The colonel had never actually demolished a real bridge before; he went down the riverbank and stood underneath, looking up, ten feet, with a flashlight to see where his troops put the charges. They seemed to know what to do and how to do it.

They were planting C-4 charges, which the experts at Fort Carson had assured the colonel were quite enough to put the bridge in the sand of the Canadian River, if, the experts said, they were placed properly.

Always the big if, Crislip fumed. So if any bridge remained standing after its charge was detonated, his troops would take the blame. Wonderful!

He climbed back up the bank and was standing beside the highway listening to the crickets and savoring that stockyard smell when a battered old pickup coming from the north was stopped by the guard. Crislip walked over, just in time to hear his soldier tell the driver to turn around and go home. There were two other people in the truck’s cab, Crislip saw, two women.
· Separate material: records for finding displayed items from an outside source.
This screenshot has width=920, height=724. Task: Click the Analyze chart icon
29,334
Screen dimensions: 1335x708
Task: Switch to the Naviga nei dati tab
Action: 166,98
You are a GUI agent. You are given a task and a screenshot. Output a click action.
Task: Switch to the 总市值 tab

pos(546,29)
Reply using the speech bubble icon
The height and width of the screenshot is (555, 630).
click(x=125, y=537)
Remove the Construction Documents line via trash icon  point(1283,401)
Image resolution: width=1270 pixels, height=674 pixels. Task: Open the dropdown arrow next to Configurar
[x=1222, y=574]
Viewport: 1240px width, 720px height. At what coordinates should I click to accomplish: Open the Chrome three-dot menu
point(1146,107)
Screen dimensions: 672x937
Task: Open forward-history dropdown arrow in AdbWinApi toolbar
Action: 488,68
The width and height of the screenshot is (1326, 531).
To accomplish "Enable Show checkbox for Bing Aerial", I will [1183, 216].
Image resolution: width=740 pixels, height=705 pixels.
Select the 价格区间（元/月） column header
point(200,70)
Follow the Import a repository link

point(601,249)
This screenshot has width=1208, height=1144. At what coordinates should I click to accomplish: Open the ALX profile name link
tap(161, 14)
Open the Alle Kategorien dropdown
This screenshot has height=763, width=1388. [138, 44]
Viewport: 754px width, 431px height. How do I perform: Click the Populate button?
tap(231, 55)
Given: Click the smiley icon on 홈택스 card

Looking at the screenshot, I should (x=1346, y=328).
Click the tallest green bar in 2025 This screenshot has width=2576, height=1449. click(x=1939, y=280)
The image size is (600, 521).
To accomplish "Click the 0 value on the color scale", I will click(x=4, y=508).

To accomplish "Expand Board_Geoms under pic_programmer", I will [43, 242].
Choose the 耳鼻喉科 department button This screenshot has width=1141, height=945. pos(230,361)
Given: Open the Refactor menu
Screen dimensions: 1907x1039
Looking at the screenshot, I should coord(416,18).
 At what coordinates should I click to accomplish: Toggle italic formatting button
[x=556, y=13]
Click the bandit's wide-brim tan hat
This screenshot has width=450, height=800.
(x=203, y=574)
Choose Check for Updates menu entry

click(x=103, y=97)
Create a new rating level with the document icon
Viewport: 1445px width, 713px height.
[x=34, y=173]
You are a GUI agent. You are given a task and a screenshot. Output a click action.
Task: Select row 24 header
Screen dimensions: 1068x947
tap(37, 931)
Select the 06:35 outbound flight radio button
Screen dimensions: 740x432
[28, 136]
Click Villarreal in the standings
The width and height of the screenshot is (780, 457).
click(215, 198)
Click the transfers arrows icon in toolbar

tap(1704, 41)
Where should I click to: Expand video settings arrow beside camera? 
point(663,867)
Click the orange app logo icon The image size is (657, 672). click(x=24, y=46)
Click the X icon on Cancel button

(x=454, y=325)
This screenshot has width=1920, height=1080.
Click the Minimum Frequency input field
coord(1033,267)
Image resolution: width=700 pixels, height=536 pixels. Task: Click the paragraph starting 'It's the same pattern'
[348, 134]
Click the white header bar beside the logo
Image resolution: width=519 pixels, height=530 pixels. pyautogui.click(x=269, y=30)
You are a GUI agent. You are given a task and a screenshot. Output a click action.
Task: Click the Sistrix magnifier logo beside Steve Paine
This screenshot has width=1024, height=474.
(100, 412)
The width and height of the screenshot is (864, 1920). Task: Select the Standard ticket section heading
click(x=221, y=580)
“Let him across the bridge if he wants to go,” the colonel told the guard as he walked up.

The driver, who looked to be in his fifties and was wearing a ratty ball cap, asked, “Who is the head man here?”

“I am,” Crislip said. “Colonel Kevin Crislip, United States Army.”

“I live just a little west of here, and we saw you people come in on that helicopter after dark and we been watching you. What the hell is going on?”

The dashboard lights let Crislip see the other passengers, one a woman about the driver’s age and the other a teenage girl. “That’s none of your business, sir. What’s your name, anyway?”

“Zeke Lipscomb, buddy. And telling me to mind my own business ain’t the way we do things here in Texas.”

“Mr. Lipscomb, this is army business. Cross the bridge or go home.”

“I’ll cross.” He put the truck in motion, drove it a hundred yards and stopped right in the middle of the bridge. He killed the headlights, parked the truck, and he and the two women got out.

Crislip strode toward them. The guard was going to accompany him, but Crislip growled for him to stay put.

“I told you to drive across,” he said to Mr. Lipscomb, who had a female on each side of him.

“Well, I didn’t. And I ain’t a gonna. We kinda think you soldiers are up to no good, and we’re not going to let you get away with it.”

Crislip sighed.

The older woman, presumably Mrs. Lipscomb, spoke up. “You federal troops got no damn business in Texas, Colonel, and you know it. We done declared ourselves a separate nation.”